Springs are for higher rpm stability tho, I have everything balanced to 10k. I'd like to be able to rev it to factory redline without worrying about valve spring issues.
I am 100% positive what was considered valve bounce by the dual valve spring advocator was actually turbo and boost control related not valve float related. If the intake valves where getting held opened by boost pressure near redline it would make the same tapping noise or worse than you are experiencing now.
I wouldn't really call 6250 rpm higher rpm.
If you are planning anything close to 10 000rpm remember these engines have a longer stroke than bore and unlike 90% of 2l 16v 4 cylinder engines it makes low end power and torque or it breathes well at low rpm, short intake manifolds and short stroke blocks breath better at higher rpm.

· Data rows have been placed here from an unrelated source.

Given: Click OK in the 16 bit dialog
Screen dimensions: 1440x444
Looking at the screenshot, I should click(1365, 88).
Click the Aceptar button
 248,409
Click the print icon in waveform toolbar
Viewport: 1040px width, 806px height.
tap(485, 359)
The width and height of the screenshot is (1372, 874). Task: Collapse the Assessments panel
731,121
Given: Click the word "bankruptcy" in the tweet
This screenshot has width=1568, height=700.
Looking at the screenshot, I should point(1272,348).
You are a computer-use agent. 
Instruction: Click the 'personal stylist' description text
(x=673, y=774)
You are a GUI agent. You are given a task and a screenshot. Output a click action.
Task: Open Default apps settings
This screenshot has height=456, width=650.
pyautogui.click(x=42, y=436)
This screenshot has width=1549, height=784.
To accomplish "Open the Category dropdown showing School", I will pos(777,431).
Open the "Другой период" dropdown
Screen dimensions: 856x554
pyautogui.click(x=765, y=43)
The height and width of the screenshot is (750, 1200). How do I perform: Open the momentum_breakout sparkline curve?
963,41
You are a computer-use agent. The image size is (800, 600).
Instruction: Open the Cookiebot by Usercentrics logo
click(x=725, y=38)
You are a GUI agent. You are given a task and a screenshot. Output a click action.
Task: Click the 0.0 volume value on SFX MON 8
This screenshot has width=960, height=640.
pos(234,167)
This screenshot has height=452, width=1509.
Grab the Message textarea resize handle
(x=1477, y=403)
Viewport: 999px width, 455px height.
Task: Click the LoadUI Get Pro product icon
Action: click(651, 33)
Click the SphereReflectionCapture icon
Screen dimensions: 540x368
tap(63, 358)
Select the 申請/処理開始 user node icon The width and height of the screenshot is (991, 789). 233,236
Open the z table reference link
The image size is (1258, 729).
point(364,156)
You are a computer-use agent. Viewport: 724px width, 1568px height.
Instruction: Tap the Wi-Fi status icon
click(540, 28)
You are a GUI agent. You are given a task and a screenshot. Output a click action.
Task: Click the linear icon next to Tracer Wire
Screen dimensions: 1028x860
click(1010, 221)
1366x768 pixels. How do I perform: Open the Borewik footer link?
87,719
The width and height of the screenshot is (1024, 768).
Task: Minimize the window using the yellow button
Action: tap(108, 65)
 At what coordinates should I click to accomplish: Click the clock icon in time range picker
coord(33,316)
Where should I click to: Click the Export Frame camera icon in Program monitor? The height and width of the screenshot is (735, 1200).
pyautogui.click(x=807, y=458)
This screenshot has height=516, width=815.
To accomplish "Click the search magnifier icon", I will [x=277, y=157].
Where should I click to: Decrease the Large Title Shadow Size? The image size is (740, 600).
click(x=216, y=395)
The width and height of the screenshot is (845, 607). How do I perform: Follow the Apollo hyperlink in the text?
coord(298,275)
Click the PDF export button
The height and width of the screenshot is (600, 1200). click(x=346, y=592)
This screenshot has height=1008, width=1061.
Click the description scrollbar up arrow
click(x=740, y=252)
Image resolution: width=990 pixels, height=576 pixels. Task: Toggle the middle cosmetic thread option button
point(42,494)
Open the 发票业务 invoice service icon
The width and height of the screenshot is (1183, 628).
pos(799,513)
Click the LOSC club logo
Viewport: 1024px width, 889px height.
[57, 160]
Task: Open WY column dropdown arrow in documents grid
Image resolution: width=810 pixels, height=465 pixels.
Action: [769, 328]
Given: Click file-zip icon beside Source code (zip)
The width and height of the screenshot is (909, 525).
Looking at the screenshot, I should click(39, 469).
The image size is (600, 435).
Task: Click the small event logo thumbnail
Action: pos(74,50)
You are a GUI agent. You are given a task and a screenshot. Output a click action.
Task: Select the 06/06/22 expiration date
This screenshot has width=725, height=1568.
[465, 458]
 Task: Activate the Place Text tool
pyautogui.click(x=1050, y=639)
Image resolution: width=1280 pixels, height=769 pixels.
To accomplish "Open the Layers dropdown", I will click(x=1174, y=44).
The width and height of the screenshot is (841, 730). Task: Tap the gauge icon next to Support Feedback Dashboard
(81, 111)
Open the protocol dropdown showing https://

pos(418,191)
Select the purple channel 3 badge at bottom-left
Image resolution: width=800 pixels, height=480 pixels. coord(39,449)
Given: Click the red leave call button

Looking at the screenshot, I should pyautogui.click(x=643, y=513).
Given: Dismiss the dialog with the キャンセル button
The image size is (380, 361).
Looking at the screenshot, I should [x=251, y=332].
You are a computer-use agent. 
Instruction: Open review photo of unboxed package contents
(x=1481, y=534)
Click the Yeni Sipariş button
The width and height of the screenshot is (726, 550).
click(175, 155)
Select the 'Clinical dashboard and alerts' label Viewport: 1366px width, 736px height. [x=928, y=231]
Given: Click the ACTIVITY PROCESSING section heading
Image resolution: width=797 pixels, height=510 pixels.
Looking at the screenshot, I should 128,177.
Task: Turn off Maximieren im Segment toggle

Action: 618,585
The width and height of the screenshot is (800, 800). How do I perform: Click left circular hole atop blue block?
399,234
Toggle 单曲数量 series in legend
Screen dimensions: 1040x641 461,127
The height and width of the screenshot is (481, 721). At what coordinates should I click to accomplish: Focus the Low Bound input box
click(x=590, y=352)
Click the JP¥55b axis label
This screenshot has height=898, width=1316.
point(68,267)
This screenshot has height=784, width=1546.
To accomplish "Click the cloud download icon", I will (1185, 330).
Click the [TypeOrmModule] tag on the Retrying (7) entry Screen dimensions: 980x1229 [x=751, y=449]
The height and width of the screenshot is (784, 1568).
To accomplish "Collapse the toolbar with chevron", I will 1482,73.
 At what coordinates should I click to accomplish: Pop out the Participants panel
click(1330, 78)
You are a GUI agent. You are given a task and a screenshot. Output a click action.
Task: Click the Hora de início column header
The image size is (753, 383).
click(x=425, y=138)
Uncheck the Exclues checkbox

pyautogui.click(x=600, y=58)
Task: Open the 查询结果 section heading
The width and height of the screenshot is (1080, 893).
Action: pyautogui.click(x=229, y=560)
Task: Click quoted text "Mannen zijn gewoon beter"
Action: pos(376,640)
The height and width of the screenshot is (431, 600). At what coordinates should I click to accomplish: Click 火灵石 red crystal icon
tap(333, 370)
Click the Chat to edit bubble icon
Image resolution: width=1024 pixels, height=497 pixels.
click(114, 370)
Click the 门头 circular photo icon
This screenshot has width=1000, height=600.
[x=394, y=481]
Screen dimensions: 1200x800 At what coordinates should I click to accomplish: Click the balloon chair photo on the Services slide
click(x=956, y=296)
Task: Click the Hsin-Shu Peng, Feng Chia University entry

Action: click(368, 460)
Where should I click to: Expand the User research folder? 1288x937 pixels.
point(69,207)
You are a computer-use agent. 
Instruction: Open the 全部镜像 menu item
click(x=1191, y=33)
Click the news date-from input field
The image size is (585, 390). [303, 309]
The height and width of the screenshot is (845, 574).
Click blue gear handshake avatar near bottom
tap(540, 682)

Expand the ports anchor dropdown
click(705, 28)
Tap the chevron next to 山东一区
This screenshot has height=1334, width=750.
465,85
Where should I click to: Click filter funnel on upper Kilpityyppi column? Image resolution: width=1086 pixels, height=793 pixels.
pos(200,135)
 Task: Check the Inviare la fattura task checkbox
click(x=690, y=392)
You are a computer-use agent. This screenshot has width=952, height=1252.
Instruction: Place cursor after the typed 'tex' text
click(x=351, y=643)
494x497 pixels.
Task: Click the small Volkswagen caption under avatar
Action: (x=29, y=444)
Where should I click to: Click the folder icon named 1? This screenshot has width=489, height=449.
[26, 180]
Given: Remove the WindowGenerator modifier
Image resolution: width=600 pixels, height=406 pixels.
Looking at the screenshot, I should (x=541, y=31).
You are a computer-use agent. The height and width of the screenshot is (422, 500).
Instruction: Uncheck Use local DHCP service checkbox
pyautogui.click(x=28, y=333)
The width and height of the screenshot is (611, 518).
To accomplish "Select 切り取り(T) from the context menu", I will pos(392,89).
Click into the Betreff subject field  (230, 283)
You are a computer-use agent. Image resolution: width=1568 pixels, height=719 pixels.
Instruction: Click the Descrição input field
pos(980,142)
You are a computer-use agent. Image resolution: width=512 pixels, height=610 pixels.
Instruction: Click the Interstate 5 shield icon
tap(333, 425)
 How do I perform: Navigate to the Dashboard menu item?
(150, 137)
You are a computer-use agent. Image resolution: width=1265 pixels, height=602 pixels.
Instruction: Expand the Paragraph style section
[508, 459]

Your options for a turbo that will breathe to that high will spool around 6500rpm or would require variable trim housings on the compressor and impeller sides.
The F2T gearbox has pretty tall gears and even then, try shifting 1st, 2nd, 3rd and 4th at redline and note at what RPM you land, I have done the math but im not looking it up right now, it's above 4000rpm so from gear to gear you get about 2200rpm to accelerate with and need to shift. It doesn't matter where in the rpm band that 2200 rpm are (gear ratios are fixed) as long as it pulls the hardest for those 2200rpm it will be it's fastest.
Tall gears take torque to accelerate not horsepower.
Remember with all vehicles the force measured at the wheels by a dino (torque) drops and the mathematical equation (horsepower) climbs.
What moves and accelerates a car force exerted at the wheels or mathematical equations.
Was running 10w30 then tried 15w40 and it was a bit better actually. Recently there was a big temperature drop, also snow now...so the car is parked for the winter lol.
If you only run it in the summer than run 20w50, heck I run it all year long in some of my F2T's.
Today I spent a few minutes with my car. Friggen cold weather and no time lately.
Really quick I brought all 12 valves to TDC to check lifter movement and preload.
Preload is basically perfect, couldn't get a 0.03" feeler gauge in, and the rocker arms have slight drag when moved side to side.
I found one bad lifter with the engine cold so next time I will go around the block, and check again. I think I will maybe mod a spare valve cover if the issue persists...may help diagnose this.
I would be curious to know what the bottom of the cam bearings look like with all that pressure pushing against them. If they start to wear down you will get valve tap all the time.
You have a 91GT so there is no cam lobe for a mechanical fuel pump in the rear head housing, you can confirm this by pulling the distributor and looking in the housing hole it sits in. From what I recall the cam can be pulled by removing the cam gear and housing, the rocker assemblies and loosening the rear cam caps upper housing nut, then slide the cam out toward the cam gear end of the head.
Just how do you plan to modify a spare valve cover?
You do know the rockers squirt oil all over the place, If you made a plexiglass cap and cut opened the valve cover it would be about 2seconds before you cant see anything through the oil, if you just cut the top off you won't be able to get close to the engine bay when idling.
I doubt a collapsed HLA could be diagnosed visually when each rocker moves 6.25 times per second at 750rpm.
Are any of the rockers hitting the valve cover, you should be able to feel it with your hand, a tap on the valve cover that feels strongest where the rocker hits it. Otherwise it's the rocker hitting the cam, it should feel the same anywhere you touch the valve cover.
If a rocker is hitting the PCV baffle in the valve cover you can source a 91 probe GT valve cover, they have more clearance between the baffle and rockers. Or you can take a spare valve cover and sand down the upper level of the aluminum valve covers baffle chambers, this will move the baffle plate away from the rockers. A small palm sander will do the job. A light layer of gasket maker on the valve cover lips will do, use locktite on the screws you don't want them falling into the rockers and cam.